Falling into Crime Read online

Page 11


  ‘What body?’

  ‘The one the police were looking for, stupid. You must have heard about it. We had it sussed straight away.’

  ‘No, I haven’t heard anything about a body. Tell me.’

  With the big secret spilt, all three clamoured to be the one to pass on what they knew. Annie listened, sifting the core information from three simultaneous accounts. Pat had guessed it practically to the letter except that the detectives in charge hadn’t been as ham-fisted as she’d implied. The leak about their interest in cellars wasn’t a result of heavy-handed enquiries.

  ‘The police got all the plans of Milesthorpe to find out who’s got a cellar.’

  ‘Where did they get the plans?’

  ‘From the council. And Kay’s sister’s friend works for them at–’

  Annie pretended not to notice the back-heel from Mally that shut Laura up with a gasp.
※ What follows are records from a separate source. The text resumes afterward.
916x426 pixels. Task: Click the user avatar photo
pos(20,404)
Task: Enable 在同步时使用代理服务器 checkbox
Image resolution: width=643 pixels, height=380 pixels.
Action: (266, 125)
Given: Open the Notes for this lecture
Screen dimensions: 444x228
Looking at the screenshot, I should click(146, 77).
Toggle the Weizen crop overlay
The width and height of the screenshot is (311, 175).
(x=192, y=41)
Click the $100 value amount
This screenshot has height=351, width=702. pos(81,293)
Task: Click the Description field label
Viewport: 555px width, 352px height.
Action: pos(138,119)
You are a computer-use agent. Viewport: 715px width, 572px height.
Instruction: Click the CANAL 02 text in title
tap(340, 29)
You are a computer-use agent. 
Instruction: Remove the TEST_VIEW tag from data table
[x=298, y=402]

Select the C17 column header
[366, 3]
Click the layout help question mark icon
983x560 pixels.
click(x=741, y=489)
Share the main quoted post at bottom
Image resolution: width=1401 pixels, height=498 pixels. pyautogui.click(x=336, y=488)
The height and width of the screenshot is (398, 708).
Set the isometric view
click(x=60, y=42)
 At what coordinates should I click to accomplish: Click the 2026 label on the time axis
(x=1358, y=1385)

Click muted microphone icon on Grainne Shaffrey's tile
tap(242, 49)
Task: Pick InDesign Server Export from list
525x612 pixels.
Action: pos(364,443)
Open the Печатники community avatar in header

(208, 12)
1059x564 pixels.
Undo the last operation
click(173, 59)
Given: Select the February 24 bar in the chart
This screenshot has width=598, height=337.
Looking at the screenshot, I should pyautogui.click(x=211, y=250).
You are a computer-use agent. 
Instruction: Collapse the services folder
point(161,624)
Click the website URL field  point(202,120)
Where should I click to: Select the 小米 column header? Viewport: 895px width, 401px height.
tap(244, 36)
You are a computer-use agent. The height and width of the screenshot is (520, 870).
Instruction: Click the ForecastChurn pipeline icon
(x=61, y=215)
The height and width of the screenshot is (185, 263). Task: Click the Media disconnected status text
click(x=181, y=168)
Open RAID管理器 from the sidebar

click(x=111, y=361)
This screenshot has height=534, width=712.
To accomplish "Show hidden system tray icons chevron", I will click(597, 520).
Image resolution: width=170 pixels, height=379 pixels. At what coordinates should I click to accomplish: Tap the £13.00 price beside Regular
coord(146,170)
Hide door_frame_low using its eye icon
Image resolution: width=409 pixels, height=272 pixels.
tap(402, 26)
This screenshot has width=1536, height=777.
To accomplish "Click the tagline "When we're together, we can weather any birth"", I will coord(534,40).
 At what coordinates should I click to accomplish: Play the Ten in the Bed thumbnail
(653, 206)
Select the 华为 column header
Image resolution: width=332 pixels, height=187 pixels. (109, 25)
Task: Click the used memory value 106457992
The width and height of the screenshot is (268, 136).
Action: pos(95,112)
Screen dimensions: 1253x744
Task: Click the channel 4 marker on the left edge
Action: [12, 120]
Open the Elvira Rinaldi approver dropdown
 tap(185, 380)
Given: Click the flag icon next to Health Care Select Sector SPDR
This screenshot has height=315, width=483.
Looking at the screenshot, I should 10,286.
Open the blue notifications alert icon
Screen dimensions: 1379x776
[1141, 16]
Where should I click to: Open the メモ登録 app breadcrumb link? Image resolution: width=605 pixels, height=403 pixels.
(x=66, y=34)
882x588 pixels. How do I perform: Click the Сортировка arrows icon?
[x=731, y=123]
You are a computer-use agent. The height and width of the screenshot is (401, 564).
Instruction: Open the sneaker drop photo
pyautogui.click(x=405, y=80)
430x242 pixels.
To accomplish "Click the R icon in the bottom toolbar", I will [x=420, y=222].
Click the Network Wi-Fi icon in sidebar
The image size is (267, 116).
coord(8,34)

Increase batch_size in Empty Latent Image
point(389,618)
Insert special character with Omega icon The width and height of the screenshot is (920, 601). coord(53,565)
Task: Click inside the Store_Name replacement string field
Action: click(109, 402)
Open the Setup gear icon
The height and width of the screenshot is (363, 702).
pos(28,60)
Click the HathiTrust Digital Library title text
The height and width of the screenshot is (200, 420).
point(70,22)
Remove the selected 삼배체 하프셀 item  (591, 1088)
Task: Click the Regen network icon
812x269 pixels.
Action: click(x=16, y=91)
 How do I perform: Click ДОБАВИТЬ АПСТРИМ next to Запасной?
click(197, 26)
Before things could dissolve into another fight, she said, ‘How did you know which cellar to look in?’

  ‘Oh, that was easy,’ Mally said. ‘The police kept asking about Mr Balham and if he knew Terry, so, of course, we sussed it all out at once. And now we’ve sussed where Terry put his body.’

  But the police had searched Balham’s. And anyway, Jennifer said there was no cellar. Annie chose her words with care. ‘There’s a cellar at Mr Balham’s, is there?’

  ‘No, course not. Haven’t you sussed it yet? It took us about one minute.’

  ‘That’s so not fair, Mally. Annie doesn’t know Mr Balham. She’s from London.’

  Christ! This village grapevine was something else.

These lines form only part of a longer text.